Awesome report, cool pics and some good looking sails.:clap:clap:clap


----------



## bluffman2 (Nov 22, 2007)

Thank you SIR for a great report....thats what i like to see on here......looks like a great time was had......again thank you!

BTW DEM are big azz sails


----------



## Buckyt (Oct 1, 2007)

Great report! How much does a trip like this cost?


----------



## Pursuit24 (Feb 22, 2008)

Here are links that I used to book everything.

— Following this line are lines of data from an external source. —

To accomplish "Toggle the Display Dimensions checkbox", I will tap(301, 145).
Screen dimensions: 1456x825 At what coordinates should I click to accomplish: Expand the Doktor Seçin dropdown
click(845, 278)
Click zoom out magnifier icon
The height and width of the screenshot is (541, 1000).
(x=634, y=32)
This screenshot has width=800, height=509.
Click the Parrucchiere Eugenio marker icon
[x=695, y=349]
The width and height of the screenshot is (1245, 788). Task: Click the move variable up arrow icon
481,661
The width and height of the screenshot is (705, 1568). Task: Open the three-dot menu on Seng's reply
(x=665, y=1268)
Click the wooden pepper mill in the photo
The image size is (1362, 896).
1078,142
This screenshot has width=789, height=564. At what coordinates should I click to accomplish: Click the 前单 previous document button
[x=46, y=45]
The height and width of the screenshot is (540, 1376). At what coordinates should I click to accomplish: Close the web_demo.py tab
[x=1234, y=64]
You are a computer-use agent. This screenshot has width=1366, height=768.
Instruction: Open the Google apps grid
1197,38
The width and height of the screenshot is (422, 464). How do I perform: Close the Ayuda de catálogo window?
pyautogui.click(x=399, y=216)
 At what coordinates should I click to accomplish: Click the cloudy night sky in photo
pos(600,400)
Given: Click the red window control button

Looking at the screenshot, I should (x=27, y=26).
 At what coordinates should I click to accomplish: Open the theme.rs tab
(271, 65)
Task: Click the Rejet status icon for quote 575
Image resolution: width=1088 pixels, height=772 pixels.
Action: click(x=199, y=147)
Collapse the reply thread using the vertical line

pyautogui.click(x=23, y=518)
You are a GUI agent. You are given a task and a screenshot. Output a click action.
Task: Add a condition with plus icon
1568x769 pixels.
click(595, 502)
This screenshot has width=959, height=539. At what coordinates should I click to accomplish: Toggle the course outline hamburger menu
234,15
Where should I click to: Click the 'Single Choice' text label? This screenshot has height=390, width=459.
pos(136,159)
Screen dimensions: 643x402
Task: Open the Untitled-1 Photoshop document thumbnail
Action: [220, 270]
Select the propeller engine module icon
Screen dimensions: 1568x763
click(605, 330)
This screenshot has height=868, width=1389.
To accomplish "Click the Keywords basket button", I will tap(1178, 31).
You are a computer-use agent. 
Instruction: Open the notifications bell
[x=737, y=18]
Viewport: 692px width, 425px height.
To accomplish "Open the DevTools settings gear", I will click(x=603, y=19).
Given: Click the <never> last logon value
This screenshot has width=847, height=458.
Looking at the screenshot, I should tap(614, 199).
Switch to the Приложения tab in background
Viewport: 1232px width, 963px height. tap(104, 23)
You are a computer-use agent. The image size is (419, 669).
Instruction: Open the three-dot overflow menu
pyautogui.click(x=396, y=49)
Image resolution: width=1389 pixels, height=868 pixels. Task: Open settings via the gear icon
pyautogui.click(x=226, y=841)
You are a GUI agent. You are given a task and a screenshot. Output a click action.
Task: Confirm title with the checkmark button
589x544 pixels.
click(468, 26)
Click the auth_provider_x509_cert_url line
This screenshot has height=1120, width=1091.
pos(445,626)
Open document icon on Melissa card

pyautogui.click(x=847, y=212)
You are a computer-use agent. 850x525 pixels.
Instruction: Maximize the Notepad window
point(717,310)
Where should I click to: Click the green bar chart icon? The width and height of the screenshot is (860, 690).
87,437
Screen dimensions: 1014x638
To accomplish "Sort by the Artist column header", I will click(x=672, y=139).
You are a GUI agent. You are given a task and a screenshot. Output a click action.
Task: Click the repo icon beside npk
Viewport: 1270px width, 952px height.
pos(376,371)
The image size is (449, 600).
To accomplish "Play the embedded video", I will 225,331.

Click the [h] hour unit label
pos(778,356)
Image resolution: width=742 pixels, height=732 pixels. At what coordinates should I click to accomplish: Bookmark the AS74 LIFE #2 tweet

Here is a link to the house we stayed in. http://www.vrbo.com/17355 You can find many boats to fish out of Los Suenos they also have a hotel on their site.http://www.stayincostarica.com/


----------



## slipsinker (Apr 28, 2009)

Great report... Went to Los Suenos in Jan.08 words cannot describe the time we had..... The country was beautiful, the fishing was great, the people were awesome..... Can`t wait to go back... Thanks for the post and pics, just what I needed on a cold, windy day like today....


----------



## true-king (Oct 2, 2007)

Good lookin pics! Thanks


----------



## Team Bloody Waters (Feb 24, 2009)

Nice report man! Costa Rica does have some big sails and that one is freakin huge! I've been about 7 or 8 times and have family from there. I can't wait to go back!


----------